I am open to the possibility that man could contribute to global cooling or warming.  I know there are a few people who assert it’s impossible for man to affect the global climate, but I’m not in that camp.  I am, however, skeptical we are having an effect.

“A political party that advocates racism, xenophobia, misogyny and ignorance of global markets now professes to be the scientific experts on climate change?  Really?  With all of the catastrophic weather afflicting millions worldwide, we’re just supposed to throw our hands up and believe ‘climate is always changing, nobody’s responsible … nothing anyone can do … mankind will adapt?’  Sorry, I choose to believe scientists - not Trump and his rejection of anything that is beyond his limited intellect and narcissism.  Like the old saying goes: Stupid is, as stupid does.”

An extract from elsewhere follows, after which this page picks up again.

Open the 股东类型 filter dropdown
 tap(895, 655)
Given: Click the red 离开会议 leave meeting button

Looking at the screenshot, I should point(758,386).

[RWC] I’m surprised TMF attacked his party so viciously in the first sentence of this paragraph.  Most of my friends are registered Democrats and, like my Republican friends, don’t “advocate racism, xenophobia, misogyny and ignorance of global markets [and] now profess to be the scientific experts on climate change.”  As you can see throughout his letter-writing body-of-work since 2004, TMF generally saves his vitriol for Republicans and any other opponents.

When isn’t “catastrophic weather afflicting millions worldwide?”  After the 2005 hurricane season (Katrina and so on), we were told the 2005 hurricane season represented the “new normal.”  Please read my paper to learn what really happened.

TMF told us he “believes scientists.”  As a rookie mechanical engineer at the Texaco Research Center (RIP) during the mid-1970s, I worked with a fair number of scientists.  They are normal people, neither saints nor evil.  To assume someone is above reproach just because he’s labeled a “scientist” (or engineer, reporter, and so on) is foolish.

Would today’s manmade-global-warming (MGW) messengers be the same scientists who 40+ years ago sounded the manmade-global-cooling alarm then almost overnight switched to manmade global warming?  If doomsayers of the 1970s had been correct, we’d be having this discussion from the middle of an ice age.  You may recall these folks claimed manmade particulate pollution was reflecting too much of the Sun’s energy back into space, thus reducing the Earth’s temperature.  (Note: To explain why their predictions have not come to pass, today’s MGW believers have resurrected the idea manmade particulate pollution is delaying the warming.)  During the 1970s, publications like Newsweek (The Cooling World; April 28, 1975), Science Digest, The Christian Science Monitor, and Time (The Cooling of America; December 24, 1979) published articles about the impending “ice age.”

In the late 1960s, we were told we’d all starve to death within the next couple of decades due to overpopulation and an inability to produce enough food for everyone.  In the mid- to late-1980s, we were told the oceans would be dead within 10 years.  At one time, so-called scientific consensus told us the world was flat, the universe orbited the Earth, man couldn’t travel faster than sound, and stomach acid was the primary cause of ulcers.

“Denying climate change will wreck this world for your grandchildren.  Just because you don’t believe in it, that doesn’t make it fiction.  Any concept, no matter how unfounded, will get play, as long as it appeases to Trump’s base, along with their blind unquestioning faith in his ego.”

[RWC] MGW believers tell us the science is solid, yet they constantly talk about consensus.  If the science were as strong as claimed, wouldn’t they be talking about proof, not consensus?  At one time, so-called scientific consensus told us the world was flat, the universe orbited the Earth, man couldn’t travel faster than sound, and that stomach acid was the primary cause of ulcers.

With apologies to TMF, “just because you believe in it, that doesn’t make it true.”